Por. Citlalli Berruecos

A mis 20 años, tuve la gran oportunidad de estudiar en España gracias a dos becas académicas. Es una locura decirles que, en esos tiempos, “mis épocas”, no existían los celulares ni internet. Uno pensaría que esto sucedió hace cientos de años, pero no es así… son sólo 25 a 30 años en los que la tecnología ha avanzado tanto que permite que podamos estar comunicados de muchas maneras en cualquier momento o lugar; por mensaje de texto, WhatsApp, redes sociales, videoconferencia, y todo desde la comodidad de nuestro celular. Pero entonces, ¿por qué es tan difícil comunicarse ahora?

**PROBLEMA BREVE 1**
¿Concuerdan con el texto sobre la comunicación las afirmaciones (a), (b) y (c)? Responde sí o no a cada una y cita literalmente las palabras del texto que lo deciden.
(a) Los estudios en España fueron posibles gracias a una sola beca.
(b) En aquella época no había celulares ni internet.
(c) Según el texto, esos tiempos quedaron hace cientos de años.

Datos de señalamiento del objetivo:
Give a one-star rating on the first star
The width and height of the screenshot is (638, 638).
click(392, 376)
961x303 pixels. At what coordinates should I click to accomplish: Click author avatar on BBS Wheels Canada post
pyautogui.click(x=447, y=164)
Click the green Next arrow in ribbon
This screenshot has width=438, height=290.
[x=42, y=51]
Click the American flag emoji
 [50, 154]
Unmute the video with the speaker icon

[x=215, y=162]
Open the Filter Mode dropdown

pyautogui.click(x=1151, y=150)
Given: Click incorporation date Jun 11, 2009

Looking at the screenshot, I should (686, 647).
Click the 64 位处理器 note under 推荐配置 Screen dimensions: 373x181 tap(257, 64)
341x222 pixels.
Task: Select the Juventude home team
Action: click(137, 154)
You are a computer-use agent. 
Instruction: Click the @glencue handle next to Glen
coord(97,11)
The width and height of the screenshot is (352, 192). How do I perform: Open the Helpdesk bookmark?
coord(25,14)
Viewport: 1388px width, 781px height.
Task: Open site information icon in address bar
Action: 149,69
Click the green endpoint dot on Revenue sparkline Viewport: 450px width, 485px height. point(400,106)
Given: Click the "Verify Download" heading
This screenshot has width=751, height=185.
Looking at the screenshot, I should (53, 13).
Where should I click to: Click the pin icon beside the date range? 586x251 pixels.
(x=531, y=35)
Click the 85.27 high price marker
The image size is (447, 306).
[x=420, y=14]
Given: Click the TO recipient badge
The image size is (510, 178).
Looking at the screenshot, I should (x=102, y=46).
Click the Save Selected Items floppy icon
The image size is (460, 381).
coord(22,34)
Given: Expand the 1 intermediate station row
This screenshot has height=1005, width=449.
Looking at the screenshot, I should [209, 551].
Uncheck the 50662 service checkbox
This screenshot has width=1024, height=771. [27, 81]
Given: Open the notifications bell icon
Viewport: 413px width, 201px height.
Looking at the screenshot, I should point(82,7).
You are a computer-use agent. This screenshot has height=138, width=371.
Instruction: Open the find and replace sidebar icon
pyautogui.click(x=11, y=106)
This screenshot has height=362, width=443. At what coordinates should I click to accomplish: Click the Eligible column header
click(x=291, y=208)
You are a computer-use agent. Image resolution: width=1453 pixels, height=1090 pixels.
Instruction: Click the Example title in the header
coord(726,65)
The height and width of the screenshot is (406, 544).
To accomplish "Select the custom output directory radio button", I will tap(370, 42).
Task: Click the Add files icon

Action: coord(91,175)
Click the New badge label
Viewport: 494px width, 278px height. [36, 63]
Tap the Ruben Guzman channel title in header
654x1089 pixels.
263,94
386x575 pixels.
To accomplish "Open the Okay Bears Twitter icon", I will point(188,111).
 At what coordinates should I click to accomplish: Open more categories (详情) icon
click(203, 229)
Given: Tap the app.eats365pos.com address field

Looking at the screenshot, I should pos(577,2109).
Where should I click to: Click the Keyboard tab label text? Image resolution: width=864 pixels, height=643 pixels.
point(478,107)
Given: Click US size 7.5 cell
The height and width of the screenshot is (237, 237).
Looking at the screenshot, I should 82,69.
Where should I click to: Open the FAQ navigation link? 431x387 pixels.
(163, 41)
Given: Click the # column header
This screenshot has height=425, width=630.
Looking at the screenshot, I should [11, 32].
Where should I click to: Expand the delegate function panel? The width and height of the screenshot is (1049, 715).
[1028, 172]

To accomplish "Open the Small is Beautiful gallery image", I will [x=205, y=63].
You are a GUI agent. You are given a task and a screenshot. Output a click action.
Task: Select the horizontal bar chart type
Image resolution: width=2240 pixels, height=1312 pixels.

**PROBLEMA BREVE 2**
Dispón como lista numerada el tramo de las entradas que va desde la línea que contiene "This screenshot has height=362, width=443." hasta el final de las entradas, ambos extremos incluidos, sin las líneas en blanco.

**RESPUESTA COMPLETA 1**
(a) No: "gracias a dos becas académicas".
(b) Sí: "no existían los celulares ni internet".
(c) No: "pero no es así… son sólo 25 a 30 años".

**RESPUESTA COMPLETA 2**
1. This screenshot has height=362, width=443. At what coordinates should I click to accomplish: Click the Eligible column header
2. click(x=291, y=208)
3. You are a computer-use agent. Image resolution: width=1453 pixels, height=1090 pixels.
4. Instruction: Click the Example title in the header
5. coord(726,65)
6. The height and width of the screenshot is (406, 544).
7. To accomplish "Select the custom output directory radio button", I will tap(370, 42).
8. Task: Click the Add files icon
9. Action: coord(91,175)
10. Click the New badge label
11. Viewport: 494px width, 278px height. [36, 63]
12. Tap the Ruben Guzman channel title in header
13. 654x1089 pixels.
14. 263,94
15. 386x575 pixels.
16. To accomplish "Open the Okay Bears Twitter icon", I will point(188,111).
17.  At what coordinates should I click to accomplish: Open more categories (详情) icon
18. click(203, 229)
19. Given: Tap the app.eats365pos.com address field
20. Looking at the screenshot, I should pos(577,2109).
21. Where should I click to: Click the Keyboard tab label text? Image resolution: width=864 pixels, height=643 pixels.
22. point(478,107)
23. Given: Click US size 7.5 cell
24. The height and width of the screenshot is (237, 237).
25. Looking at the screenshot, I should 82,69.
26. Where should I click to: Open the FAQ navigation link? 431x387 pixels.
27. (163, 41)
28. Given: Click the # column header
29. This screenshot has height=425, width=630.
30. Looking at the screenshot, I should [11, 32].
31. Where should I click to: Expand the delegate function panel? The width and height of the screenshot is (1049, 715).
32. [1028, 172]
33. To accomplish "Open the Small is Beautiful gallery image", I will [x=205, y=63].
34. You are a GUI agent. You are given a task and a screenshot. Output a click action.
35. Task: Select the horizontal bar chart type
36. Image resolution: width=2240 pixels, height=1312 pixels.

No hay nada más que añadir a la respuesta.